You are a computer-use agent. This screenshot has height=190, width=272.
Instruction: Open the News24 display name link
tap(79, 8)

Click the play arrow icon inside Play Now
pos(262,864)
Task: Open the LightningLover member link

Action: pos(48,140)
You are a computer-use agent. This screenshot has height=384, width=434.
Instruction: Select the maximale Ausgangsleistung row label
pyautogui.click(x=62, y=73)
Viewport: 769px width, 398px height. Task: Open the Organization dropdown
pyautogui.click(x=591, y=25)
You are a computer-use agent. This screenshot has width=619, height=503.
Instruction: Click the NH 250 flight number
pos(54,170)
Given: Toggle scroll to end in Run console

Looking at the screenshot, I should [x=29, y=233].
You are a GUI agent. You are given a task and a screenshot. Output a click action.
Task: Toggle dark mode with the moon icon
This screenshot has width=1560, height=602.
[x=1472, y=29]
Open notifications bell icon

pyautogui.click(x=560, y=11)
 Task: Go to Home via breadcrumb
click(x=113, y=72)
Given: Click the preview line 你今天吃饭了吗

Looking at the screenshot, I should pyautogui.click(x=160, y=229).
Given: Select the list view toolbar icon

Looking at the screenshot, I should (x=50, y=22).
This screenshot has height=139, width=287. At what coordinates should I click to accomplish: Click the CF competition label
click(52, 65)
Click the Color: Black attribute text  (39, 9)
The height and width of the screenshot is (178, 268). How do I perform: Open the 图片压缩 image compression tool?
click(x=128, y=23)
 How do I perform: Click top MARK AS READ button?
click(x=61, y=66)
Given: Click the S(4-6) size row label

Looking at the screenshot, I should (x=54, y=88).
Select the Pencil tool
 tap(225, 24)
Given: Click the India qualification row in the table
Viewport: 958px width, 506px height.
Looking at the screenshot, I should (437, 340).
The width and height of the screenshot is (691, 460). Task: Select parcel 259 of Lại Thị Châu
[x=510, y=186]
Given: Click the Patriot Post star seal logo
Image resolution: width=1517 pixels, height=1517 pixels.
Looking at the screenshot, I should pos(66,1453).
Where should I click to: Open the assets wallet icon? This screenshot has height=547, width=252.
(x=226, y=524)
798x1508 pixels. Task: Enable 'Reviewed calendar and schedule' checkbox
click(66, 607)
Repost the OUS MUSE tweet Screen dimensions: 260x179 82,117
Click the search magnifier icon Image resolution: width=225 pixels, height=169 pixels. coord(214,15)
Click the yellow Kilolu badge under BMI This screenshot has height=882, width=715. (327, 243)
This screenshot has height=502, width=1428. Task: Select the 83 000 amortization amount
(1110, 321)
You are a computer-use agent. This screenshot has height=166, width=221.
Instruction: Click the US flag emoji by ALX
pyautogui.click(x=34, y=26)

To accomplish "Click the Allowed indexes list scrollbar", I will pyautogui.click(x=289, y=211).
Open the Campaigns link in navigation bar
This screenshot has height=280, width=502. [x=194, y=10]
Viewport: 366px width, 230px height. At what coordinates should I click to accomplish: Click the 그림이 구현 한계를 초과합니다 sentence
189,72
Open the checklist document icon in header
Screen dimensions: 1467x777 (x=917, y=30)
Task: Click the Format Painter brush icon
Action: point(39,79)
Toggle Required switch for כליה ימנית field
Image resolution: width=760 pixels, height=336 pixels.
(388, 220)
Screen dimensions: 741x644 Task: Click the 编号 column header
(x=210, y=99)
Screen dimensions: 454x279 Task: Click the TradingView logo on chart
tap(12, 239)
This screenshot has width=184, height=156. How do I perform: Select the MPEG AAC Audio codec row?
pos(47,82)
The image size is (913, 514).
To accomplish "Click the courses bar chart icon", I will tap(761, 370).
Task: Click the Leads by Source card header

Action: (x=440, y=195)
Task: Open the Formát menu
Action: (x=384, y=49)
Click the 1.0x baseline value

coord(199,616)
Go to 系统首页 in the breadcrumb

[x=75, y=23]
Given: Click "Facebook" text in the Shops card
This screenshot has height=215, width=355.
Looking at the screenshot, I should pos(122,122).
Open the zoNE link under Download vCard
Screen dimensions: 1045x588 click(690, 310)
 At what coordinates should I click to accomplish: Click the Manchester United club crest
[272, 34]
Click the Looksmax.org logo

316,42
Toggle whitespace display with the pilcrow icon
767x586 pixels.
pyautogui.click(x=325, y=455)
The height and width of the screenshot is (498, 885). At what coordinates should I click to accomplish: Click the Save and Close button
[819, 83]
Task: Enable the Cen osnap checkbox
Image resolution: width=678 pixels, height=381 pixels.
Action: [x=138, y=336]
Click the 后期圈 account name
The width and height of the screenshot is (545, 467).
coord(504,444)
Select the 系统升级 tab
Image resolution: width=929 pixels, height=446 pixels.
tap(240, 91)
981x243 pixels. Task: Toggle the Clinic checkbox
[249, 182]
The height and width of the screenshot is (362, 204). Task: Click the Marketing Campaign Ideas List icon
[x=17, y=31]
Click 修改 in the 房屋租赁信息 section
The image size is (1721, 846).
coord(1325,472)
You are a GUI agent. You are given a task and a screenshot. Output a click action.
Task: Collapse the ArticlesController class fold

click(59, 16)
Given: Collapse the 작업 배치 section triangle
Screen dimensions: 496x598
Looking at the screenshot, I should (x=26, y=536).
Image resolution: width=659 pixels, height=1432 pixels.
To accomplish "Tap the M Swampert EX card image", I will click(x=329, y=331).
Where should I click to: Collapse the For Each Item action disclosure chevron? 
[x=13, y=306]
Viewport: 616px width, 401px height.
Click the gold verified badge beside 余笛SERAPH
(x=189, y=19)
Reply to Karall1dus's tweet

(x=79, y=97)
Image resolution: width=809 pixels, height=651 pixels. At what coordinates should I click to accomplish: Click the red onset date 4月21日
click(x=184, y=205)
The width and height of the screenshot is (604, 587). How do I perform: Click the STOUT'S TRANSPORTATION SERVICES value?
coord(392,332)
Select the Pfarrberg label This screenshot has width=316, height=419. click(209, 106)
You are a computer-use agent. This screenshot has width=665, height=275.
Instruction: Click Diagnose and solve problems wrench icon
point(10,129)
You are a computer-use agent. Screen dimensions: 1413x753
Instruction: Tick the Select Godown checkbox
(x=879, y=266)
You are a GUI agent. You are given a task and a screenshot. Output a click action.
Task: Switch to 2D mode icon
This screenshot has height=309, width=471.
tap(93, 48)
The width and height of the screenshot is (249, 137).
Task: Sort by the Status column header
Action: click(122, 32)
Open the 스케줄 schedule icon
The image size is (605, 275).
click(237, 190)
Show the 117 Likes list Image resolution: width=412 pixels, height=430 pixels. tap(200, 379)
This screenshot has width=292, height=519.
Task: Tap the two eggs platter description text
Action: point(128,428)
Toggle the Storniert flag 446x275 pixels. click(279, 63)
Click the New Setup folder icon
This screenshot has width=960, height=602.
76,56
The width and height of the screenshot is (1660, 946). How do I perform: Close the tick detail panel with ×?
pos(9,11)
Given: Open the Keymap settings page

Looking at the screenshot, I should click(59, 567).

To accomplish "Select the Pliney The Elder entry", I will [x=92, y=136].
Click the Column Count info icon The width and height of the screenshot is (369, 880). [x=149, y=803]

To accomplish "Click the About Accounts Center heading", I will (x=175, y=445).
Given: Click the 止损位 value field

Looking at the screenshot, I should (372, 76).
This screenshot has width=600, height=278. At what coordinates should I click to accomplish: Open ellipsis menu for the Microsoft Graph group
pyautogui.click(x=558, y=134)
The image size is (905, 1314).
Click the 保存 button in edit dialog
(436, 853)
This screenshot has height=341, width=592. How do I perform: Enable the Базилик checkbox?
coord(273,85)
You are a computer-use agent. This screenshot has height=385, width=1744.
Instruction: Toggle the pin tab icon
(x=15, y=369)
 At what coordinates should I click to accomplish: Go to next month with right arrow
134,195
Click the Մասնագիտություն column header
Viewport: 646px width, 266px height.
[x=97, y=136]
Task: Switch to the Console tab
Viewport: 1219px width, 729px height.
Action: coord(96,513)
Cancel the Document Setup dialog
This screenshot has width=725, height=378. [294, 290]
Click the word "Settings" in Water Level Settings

^^^^^^^^

» **What needs to be done**
Where a line in the records above includes the string "will", show it.

» **Exercise result**
To accomplish "Click the Allowed indexes list scrollbar", I will pyautogui.click(x=289, y=211).
To accomplish "Click the courses bar chart icon", I will tap(761, 370).
To accomplish "Tap the M Swampert EX card image", I will click(x=329, y=331).
To accomplish "Select the Pliney The Elder entry", I will [x=92, y=136].
To accomplish "Click the About Accounts Center heading", I will (x=175, y=445).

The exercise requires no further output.